I go to church more often than most observant Jews. In part, I’m there because I teach students to be ethnographers of religious experience. Obviously, to write about how people live out their faiths, you have to do fieldwork.

However genuine the explanation, it’s really just a cover story. I’m there because the experience I have in church never happens to me in synagogue. In church — and it’s usually the African-American Pentecostal Holiness church I go to, but sometimes it’s the First Baptist by the train station — I sit among people who believe that God really loves them. Not love like an abstract concept. Not love like a complicated kabalistic formulation. Love, like your mother hugging you, not because you were righteous, upstanding, and perfect, but simply because. Maybe you deserved a potch on the tuches, too, but bottom line, God noticed you and cared.

I may smirk when my Christian friends thank God for helping them find a parking space, thinking that a too-trite request for divine intervention. I may shake my head when I hear that my football-playing student gets down on his knees, in the middle of the field, and points upward, thanking God for the touchdown. But I am also envious, too: How come they get to believe that their God cares so much about what they need and do? This is a post-Holocaust sentiment, and hardly mine alone, but the last time I imagined God heard my entreaties and believed God could make radical interventions, I was a child.

I go back to church, again and again. At my two favorite churches the mature ladies, dressed to the nines and wearing big hats, have tissues tucked into their sleeves. On hot Virginia Sundays, they carry those cardboard fans that look like ping-pong paddles. This is good, because I get all weepy at church. I understate here: In truth, I tremble and cry, like it’s catharsis time in the ancient Greek theater in Epidaurus — and the ladies are quick to pass me tissues or fan me down. By this time, people are standing on their feet and they are singing and clapping and dancing with their arms, and letting loose. (No, if you’re wondering, I don’t sing along.)

At synagogue, if you shukl a lot (unless it’s one of those shuls where shukln is de rigueur) or if you get excited by your prayers (unless you’re in Renewal-land), your enthusiasm would put people off. To cope, they’d pretend you weren’t there.

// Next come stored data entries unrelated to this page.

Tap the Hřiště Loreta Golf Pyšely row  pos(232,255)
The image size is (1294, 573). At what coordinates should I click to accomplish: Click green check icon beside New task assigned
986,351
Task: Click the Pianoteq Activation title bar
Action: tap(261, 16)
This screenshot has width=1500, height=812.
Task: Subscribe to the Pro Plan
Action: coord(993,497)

Excepting weddings, funerals, and a healing service I once went to led by Debbie Friedman, I am never moved to cry in synagogue. I am so busy saying all the words of the prayers and noticing all the people I care about that it never strikes me that I have blown an opportunity to feel I am loved by God.

But it’s not my absorption in praying and caring alone that keeps me from feeling that God cares about me. As Jews, we tend to be obsessed with upholding lofty standards. It doesn't dawn on us that in our natural state, we could be worthy of God's love. This could explain why we are so self-critical and ambitious — useful traits to have if you’re going to be a brilliant artist or scientist. Maybe it keeps us edgy and resilient, propelling us to do the next mitzva and to repair the world.

God’s love is in our prayer book: “Ahavat olam bet Yisrael, amcha ahavta — With everlasting love, you love the House of Israel,” and we call God, “Ohave amo Yisrael — the one who loves your people Israel.” But this is corporate love: God loves our whole team and cheers us on. Looking between the words, I suppose I could discern God’s loving me, but I don’t feel it in my bones.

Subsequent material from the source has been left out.